Required work
Swap "Lasso" for "Magic Wand" in the records from the line with "You are a computer-use agent. Screen dimensions: 1389x868" up to and including the line with "[x=16, y=167]", and give those lines again with nothing else changed. Leave the pictures out of your answer.

--- Data for this exercise ---

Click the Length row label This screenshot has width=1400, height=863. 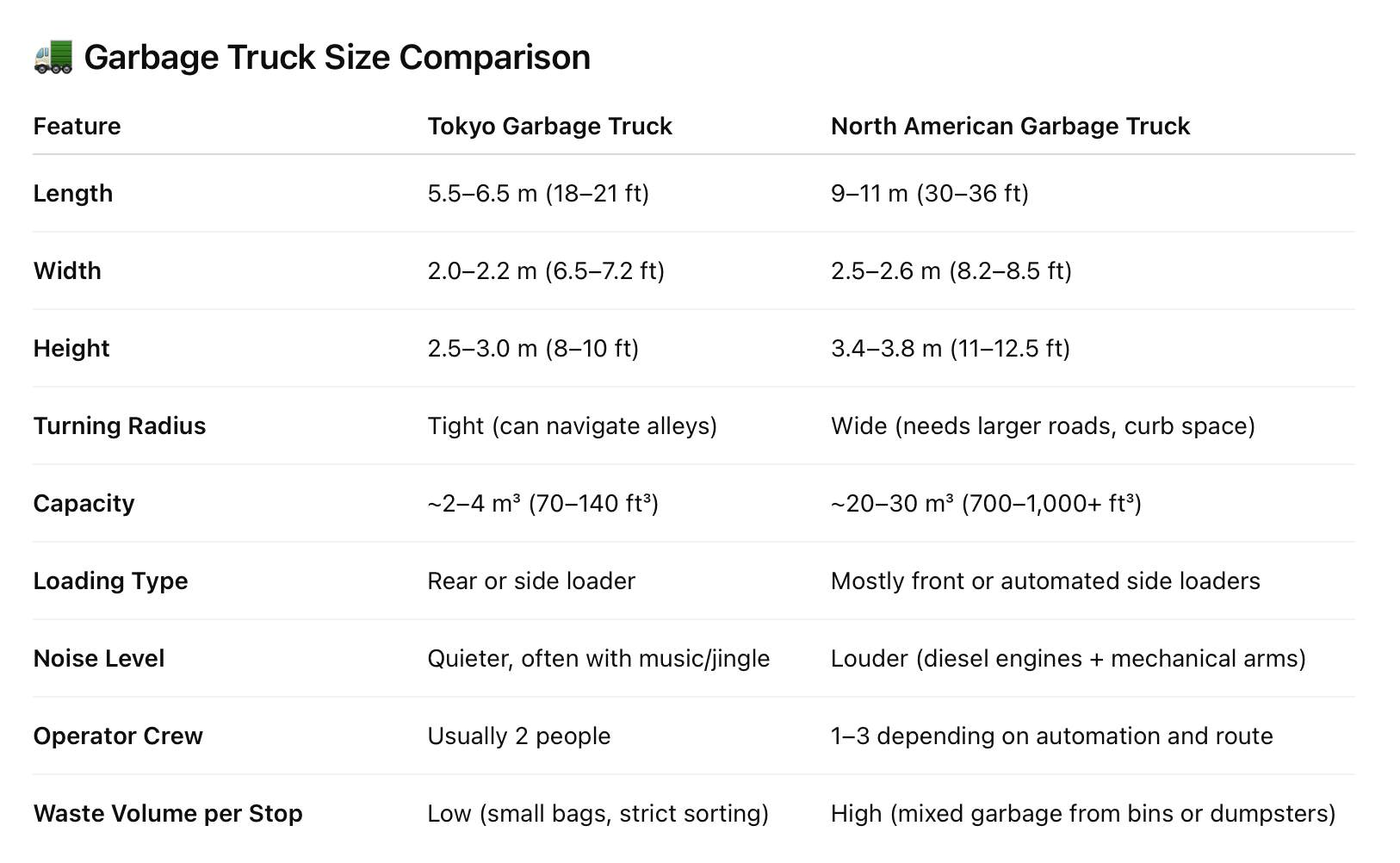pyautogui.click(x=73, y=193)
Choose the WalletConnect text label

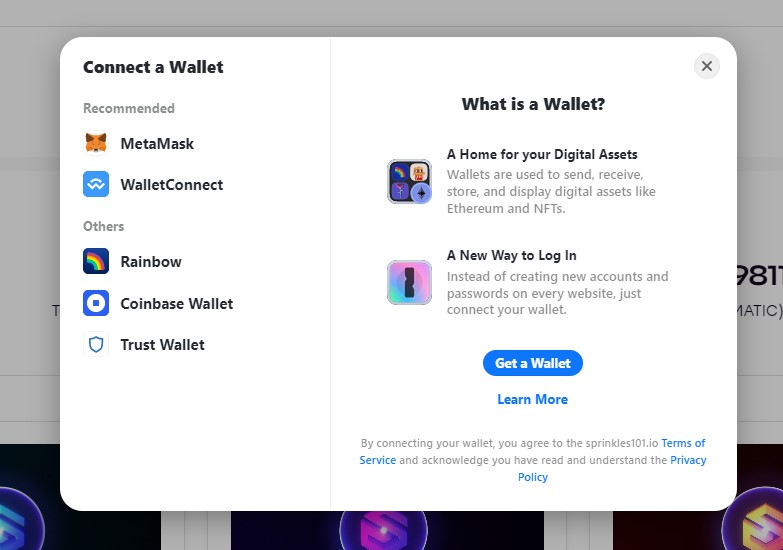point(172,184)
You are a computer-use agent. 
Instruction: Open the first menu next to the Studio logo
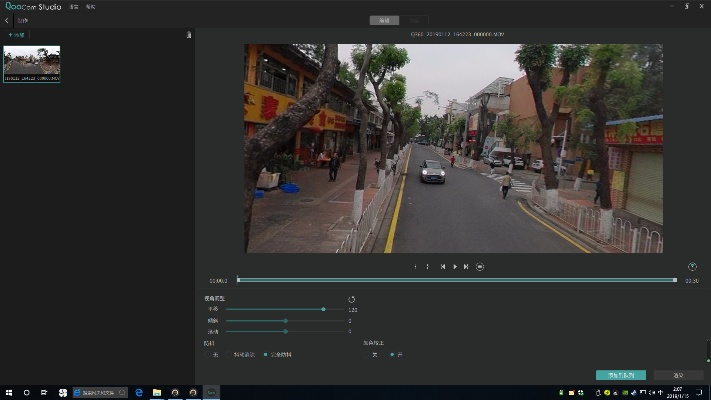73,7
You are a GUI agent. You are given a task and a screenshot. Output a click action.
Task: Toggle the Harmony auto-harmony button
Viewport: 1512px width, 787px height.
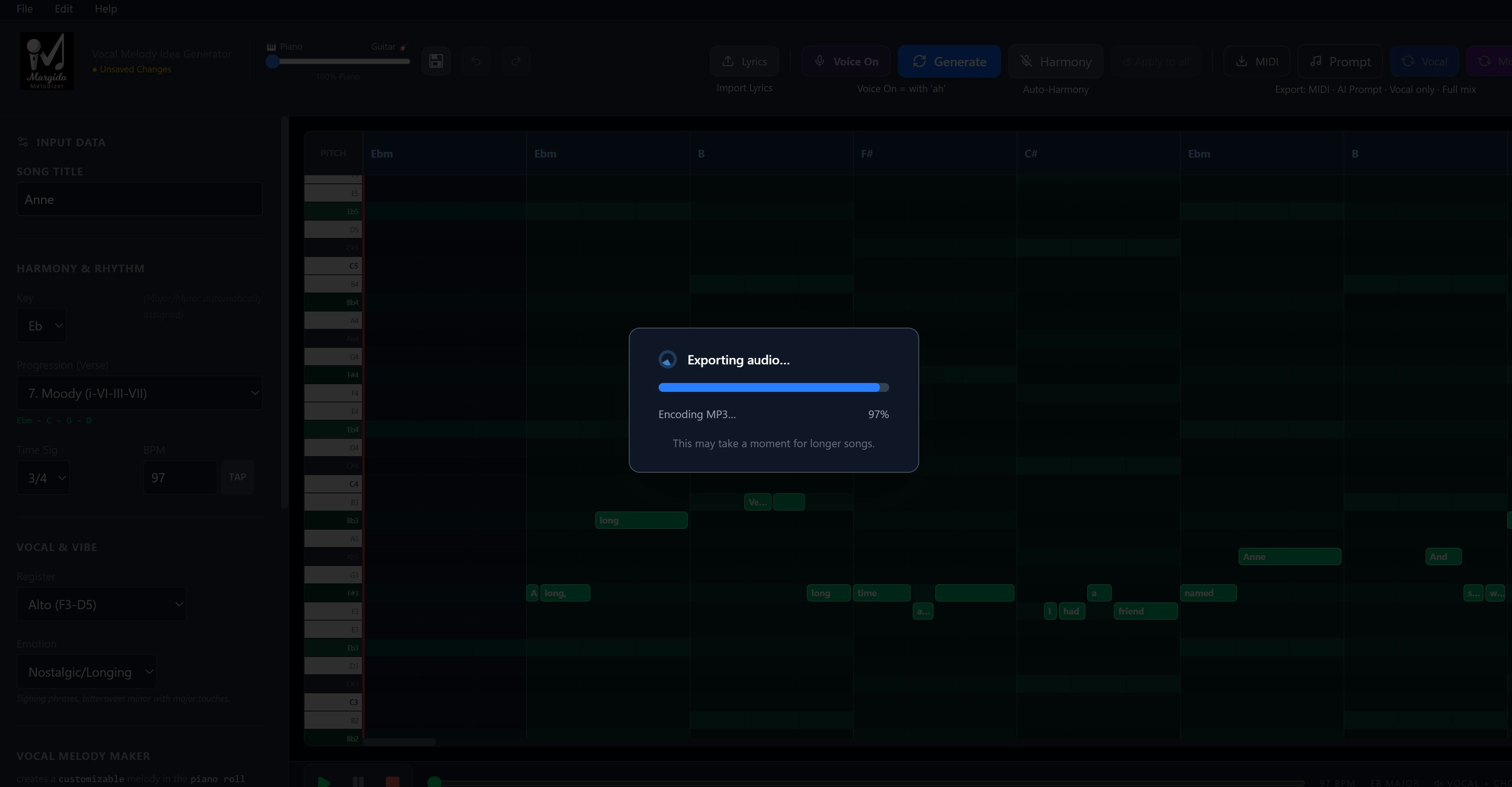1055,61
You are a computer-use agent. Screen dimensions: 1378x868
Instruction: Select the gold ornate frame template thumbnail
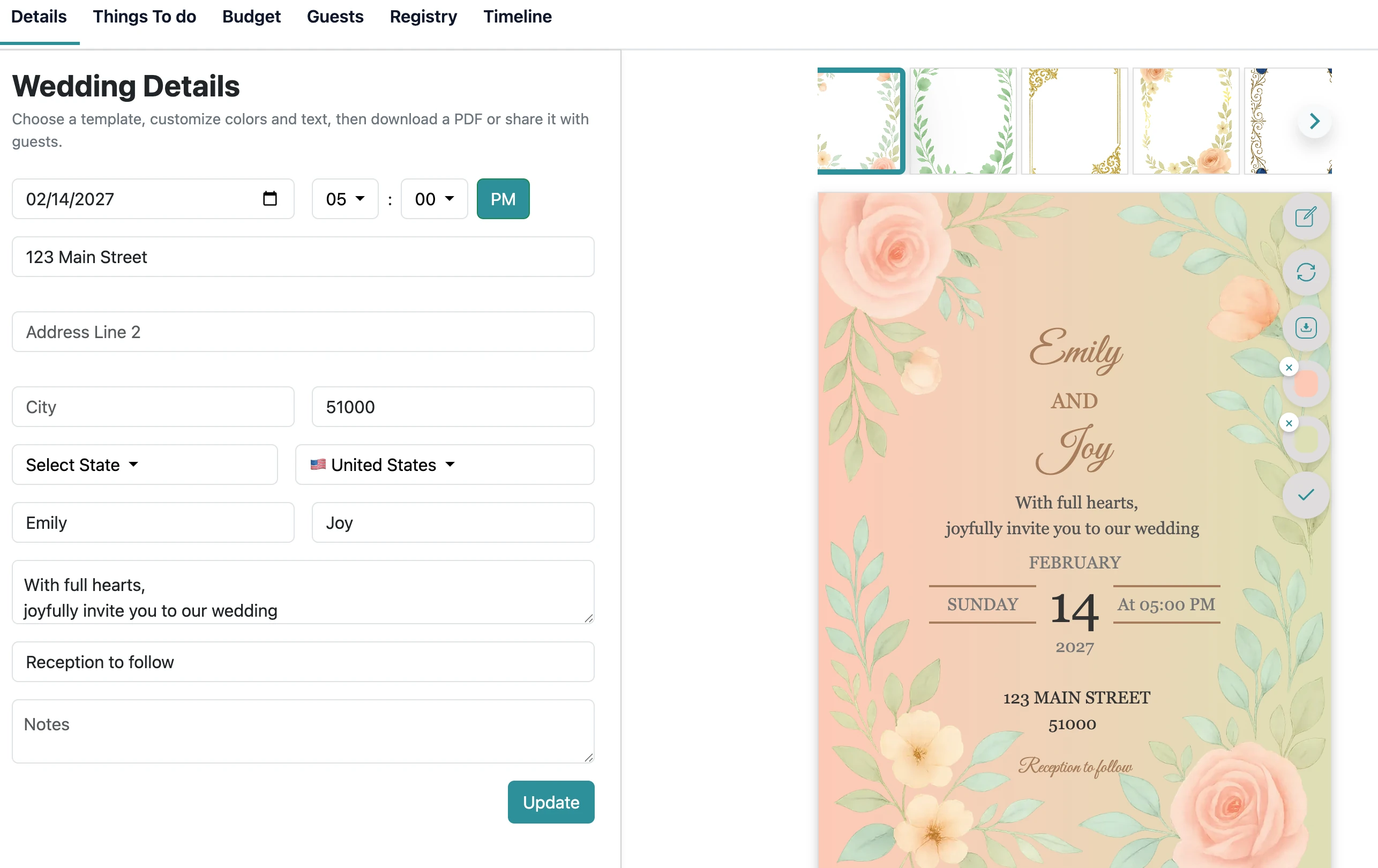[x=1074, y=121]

---
--- Data for this exercise ---

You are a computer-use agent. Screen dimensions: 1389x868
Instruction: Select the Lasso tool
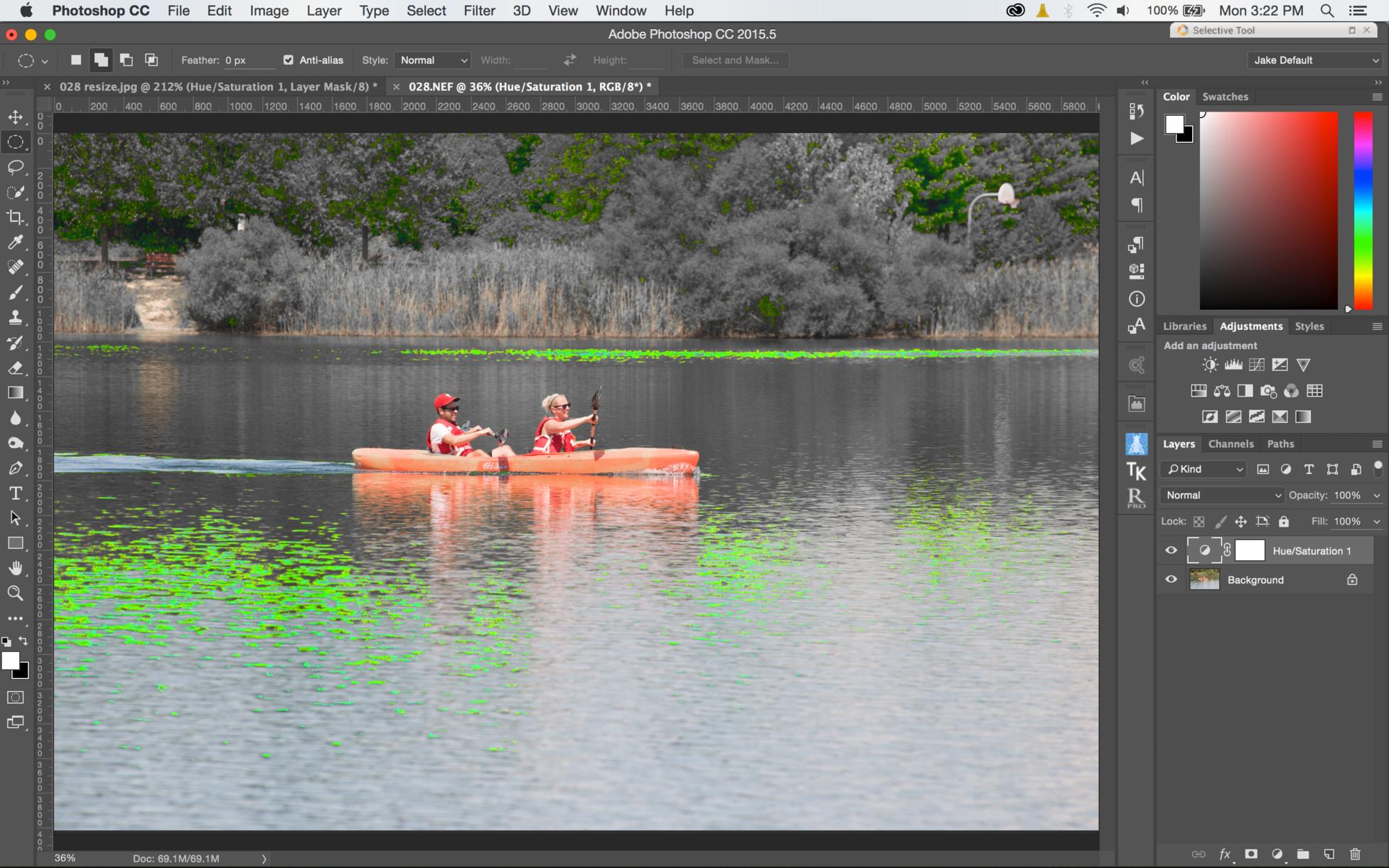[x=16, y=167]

---

Complete answer
You are a computer-use agent. Screen dimensions: 1389x868
Instruction: Select the Magic Wand tool
[x=16, y=167]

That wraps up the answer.